I didn't have any premonitions. It was as if I knew in advance that I would survive. I don’t remember how I fell. Later they told me that the residents of the town where the plane wreckage, the corpses and I fell, heard my screams: “Help me, Lord, help me!” They followed the voice and found me. At that time, I had already lost four liters of blood. All crew members and passengers suffered lung ruptures while still in the air, and none of them could survive. They all died before they hit the ground. When I found out that everyone died, but I remained alive, I wanted to die, I felt guilty: why am I alive? For 31 years I didn’t remember anything about the month I lived after the accident, and about my problems: paralysis, broken arms, legs, fingers. All this had to be endured. I had to get up. And heal normally. I think miracles do exist.
“I remember what those children were wearing.”
spb.kp.ruAlexandra Kargapolova is one of the five lucky ones who survived the Tu-134 plane crash near Petrozavodsk, which happened on June 21, 2011. While approaching to land, the pilots missed (there was very poor visibility that night), hitting a 50-meter pine tree with their wing. The plane caught fire, plowed through the forest and fell, breaking in half. Alexandra recalls that initially they were supposed to fly from Moscow to Petrozavodsk on a Bombardier plane, and only at the landing they were told that they would fly on a Tu-134. Even then, the girl had an unpleasant premonition, but she decided to drive it away from herself.

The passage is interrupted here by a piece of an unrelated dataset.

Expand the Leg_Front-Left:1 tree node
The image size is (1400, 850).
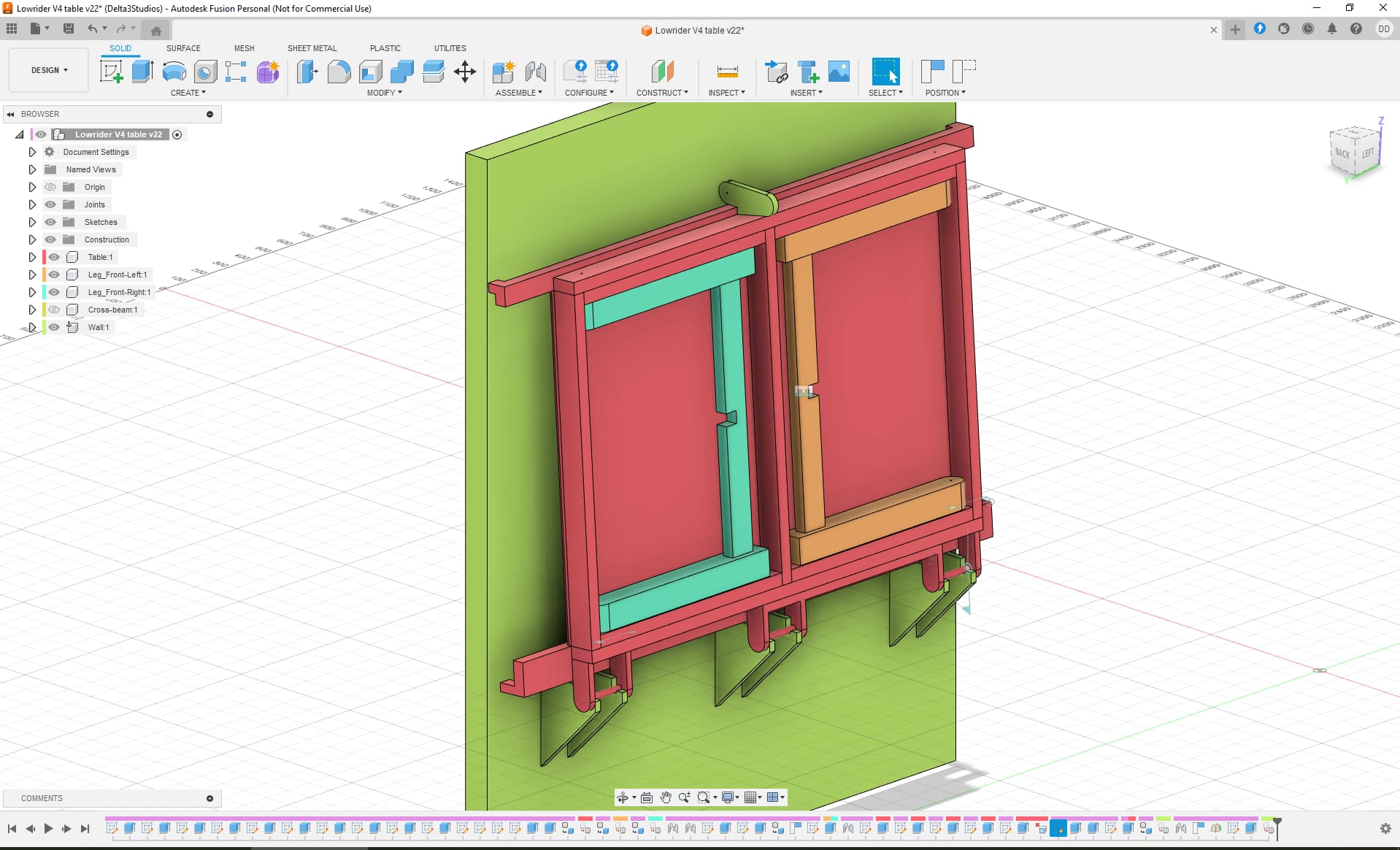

If I had known about this in advance, I would have gone by train... I flew from Moscow to Karelia, home to my son and parents. Due to the change of board, passengers began to sit in different places. I sat right behind business class, on the left in front of the wing. Everything was calm, but at some point I realized that we were falling. At this moment there was silence in the salon. No screams, no panic. Only frightened faces. Many were asleep at that moment, thank God. I was saved by my unfastened seat belt - the impact threw me out of the plane. I fell on the plowed ground - as if a feather bed, as they say, had been laid down. My injuries were minimal compared to the scale of the disaster. I was very lucky. After what happened, it was very difficult to realize that I was alive, but the children who were sitting next to me were not. I don't remember their faces, but I remember how they were dressed. I had a marriage, a child, something built in my life. But the children did not have any of this at the time of their death. Why? For the first months, only this thought gnawed at me...
- On average, the possibility of a passenger getting into a plane crash is 1:10,000,000 flights, that is, the risk is minimal.
- There are statistics that show that during a disaster, a much smaller number of passengers are registered on a fatal flight than usual. This allows some mystics to believe that some people are able to sense danger.
- Every 2-3 seconds an airplane lands or takes off around the world. Around the world, more than 3 million people.